Treatment of Wide Gap Non-Unions in Lower Extremities.
10.12671/jkfs.2017.30.1.1
- Author:
Doohoon SUN
1
;
Byeong Seop PARK
;
Taehyeon JEON
;
Seung Koo RHEE
Author Information
1. Department of Orthopaedic Surgery, Daejeon Sun Hospital, Daejeon, Korea. Skrhee@catholic.ac.kr
- Publication Type:Original Article
- Keywords:
Wide gap non-unions;
Compound fracture;
Long bone
- MeSH:
Child;
Cohort Studies;
Femur;
Fibula;
Fractures, Open;
Humans;
Leg;
Lower Extremity*;
Orthopedics;
Prognosis;
Tibia;
Transplants
- From:Journal of the Korean Fracture Society
2017;30(1):1-8
- CountryRepublic of Korea
- Language:Korean
-
Abstract:
PURPOSE: To analyze the end results of the treatment for patients with wide gap non-unions of the long bones in the lower extremities. MATERIALS AND METHODS: A total of 62 cases of wide gap unions, with a mean age of 38 years, were included for analysis. Study cohort included six children under the age of seven years. The average size of established bone defect was 7 cm (4-23 cm). Bone defects under 7 cm were treated with plating and various bone grafts, and those over 7 cm were managed with vascularized fibular graft (VFG), distraction-osteogenesis, tibial strut, plating and etc. Two boys with a defect of the whole tibia but with an intact fibula were treated with tibialization of intact fibula and with rotation-plasty of the leg. Their end results were evaluated by the time of bony union in accordance with the treatment of defect size of the long bone as well as their age. RESULTS: Bony unions were obtained for an average period of at least 27 months.
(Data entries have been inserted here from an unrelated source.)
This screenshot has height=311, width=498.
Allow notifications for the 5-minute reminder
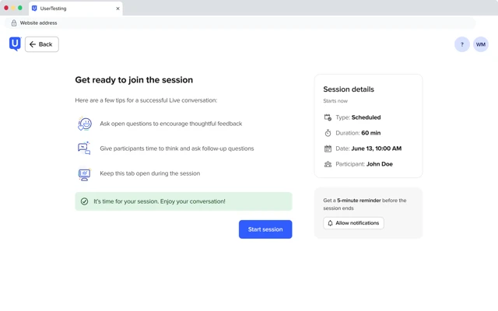(x=353, y=223)
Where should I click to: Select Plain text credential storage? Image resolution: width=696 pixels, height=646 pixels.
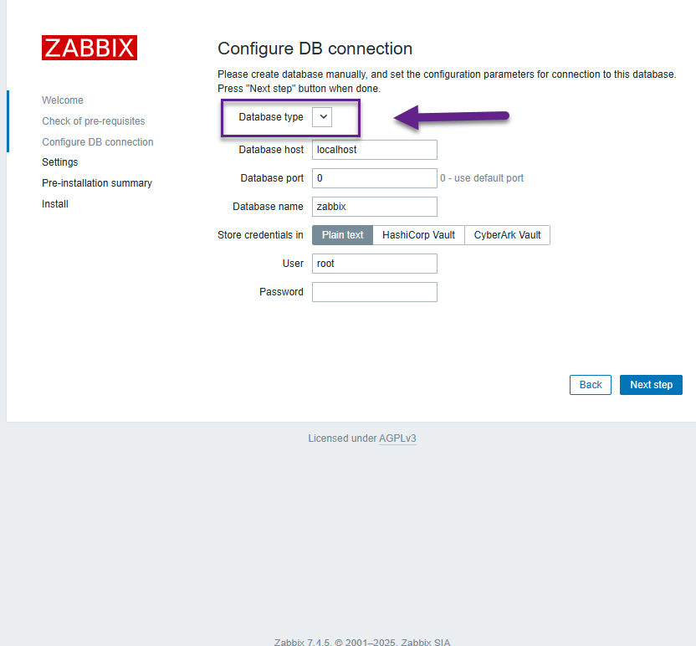(x=342, y=235)

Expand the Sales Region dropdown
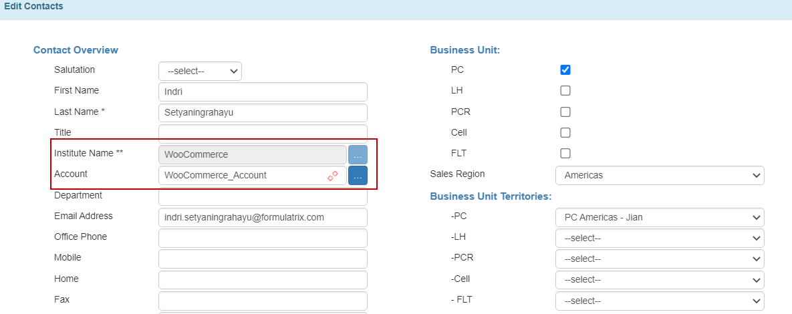(x=660, y=175)
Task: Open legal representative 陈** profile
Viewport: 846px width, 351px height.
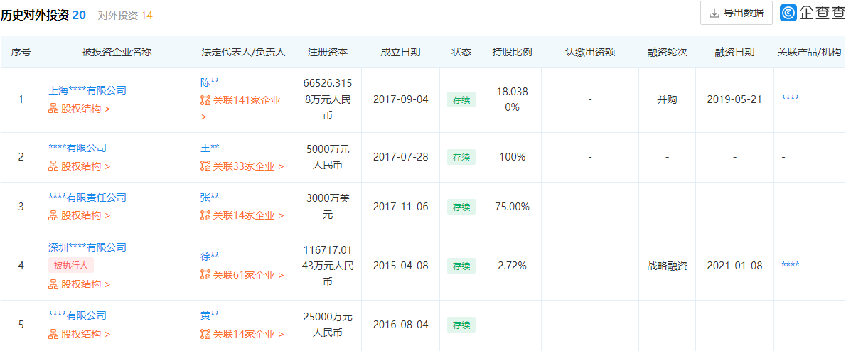Action: [210, 82]
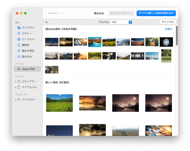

Fifty-one cases showed an average leg-length discrepancy of 2.8 cm, and 11 cases showed no leg-length discrepancy. The VFG, distraction-osteogenesis, and tibial cortical-strut graft and plating were the most effective methods for non-unions of wide, long bone defections (>7 cm). The prognosis was more favorable in children, muscular femur, and in cases with tibial defect but intact fí bula. CONCLUSION: Various bone union techniques should be considered carefully, considering the ages of patients and the size of bone defects. Due to severe physical and mental disabilities of patients during the long-treatment period, specialized orthopedic doctors for trauma and mental care were necessary.